Saved data entries
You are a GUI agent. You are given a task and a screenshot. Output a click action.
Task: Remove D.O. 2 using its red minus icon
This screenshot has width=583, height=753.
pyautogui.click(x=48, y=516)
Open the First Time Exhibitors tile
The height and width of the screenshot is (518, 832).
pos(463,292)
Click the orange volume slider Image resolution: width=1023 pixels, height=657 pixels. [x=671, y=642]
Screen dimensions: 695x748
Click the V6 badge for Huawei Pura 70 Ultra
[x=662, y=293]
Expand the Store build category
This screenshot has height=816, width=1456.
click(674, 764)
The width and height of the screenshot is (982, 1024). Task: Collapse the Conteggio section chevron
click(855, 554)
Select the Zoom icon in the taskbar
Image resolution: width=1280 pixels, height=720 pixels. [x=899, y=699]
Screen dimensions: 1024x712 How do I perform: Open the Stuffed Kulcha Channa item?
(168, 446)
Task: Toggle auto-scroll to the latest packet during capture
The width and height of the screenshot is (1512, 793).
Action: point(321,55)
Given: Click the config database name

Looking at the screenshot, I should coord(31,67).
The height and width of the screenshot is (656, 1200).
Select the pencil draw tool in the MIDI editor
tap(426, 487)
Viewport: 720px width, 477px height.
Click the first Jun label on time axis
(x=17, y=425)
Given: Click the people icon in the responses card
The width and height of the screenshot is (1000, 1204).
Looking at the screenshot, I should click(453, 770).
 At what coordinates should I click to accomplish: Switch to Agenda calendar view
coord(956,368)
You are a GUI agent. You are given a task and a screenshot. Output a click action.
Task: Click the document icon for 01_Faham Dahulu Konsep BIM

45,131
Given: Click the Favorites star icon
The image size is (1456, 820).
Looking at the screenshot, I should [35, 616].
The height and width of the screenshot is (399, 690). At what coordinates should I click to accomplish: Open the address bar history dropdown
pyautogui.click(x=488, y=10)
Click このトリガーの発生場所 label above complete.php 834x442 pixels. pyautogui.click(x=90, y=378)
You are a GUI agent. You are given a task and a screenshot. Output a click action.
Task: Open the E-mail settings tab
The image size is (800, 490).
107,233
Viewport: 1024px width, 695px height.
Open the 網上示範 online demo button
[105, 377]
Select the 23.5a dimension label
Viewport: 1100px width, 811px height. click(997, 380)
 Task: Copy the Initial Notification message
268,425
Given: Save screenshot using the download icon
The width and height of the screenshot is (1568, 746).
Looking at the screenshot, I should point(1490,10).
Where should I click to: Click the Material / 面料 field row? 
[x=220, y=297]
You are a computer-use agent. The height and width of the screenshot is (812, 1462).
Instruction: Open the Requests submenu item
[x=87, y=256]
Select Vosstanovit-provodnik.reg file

ABOUT THIS TASK:
Retype exactly the lines above, from the one with "Screen dimensions: 695x748" through the one with "The height and width of the screenshot is (656, 1200).", inclusive.

RESULT OF THE TASK:
Screen dimensions: 695x748
Click the V6 badge for Huawei Pura 70 Ultra
[x=662, y=293]
Expand the Store build category
This screenshot has height=816, width=1456.
click(674, 764)
The width and height of the screenshot is (982, 1024). Task: Collapse the Conteggio section chevron
click(855, 554)
Select the Zoom icon in the taskbar
Image resolution: width=1280 pixels, height=720 pixels. [x=899, y=699]
Screen dimensions: 1024x712 How do I perform: Open the Stuffed Kulcha Channa item?
(168, 446)
Task: Toggle auto-scroll to the latest packet during capture
The width and height of the screenshot is (1512, 793).
Action: point(321,55)
Given: Click the config database name

Looking at the screenshot, I should coord(31,67).
The height and width of the screenshot is (656, 1200).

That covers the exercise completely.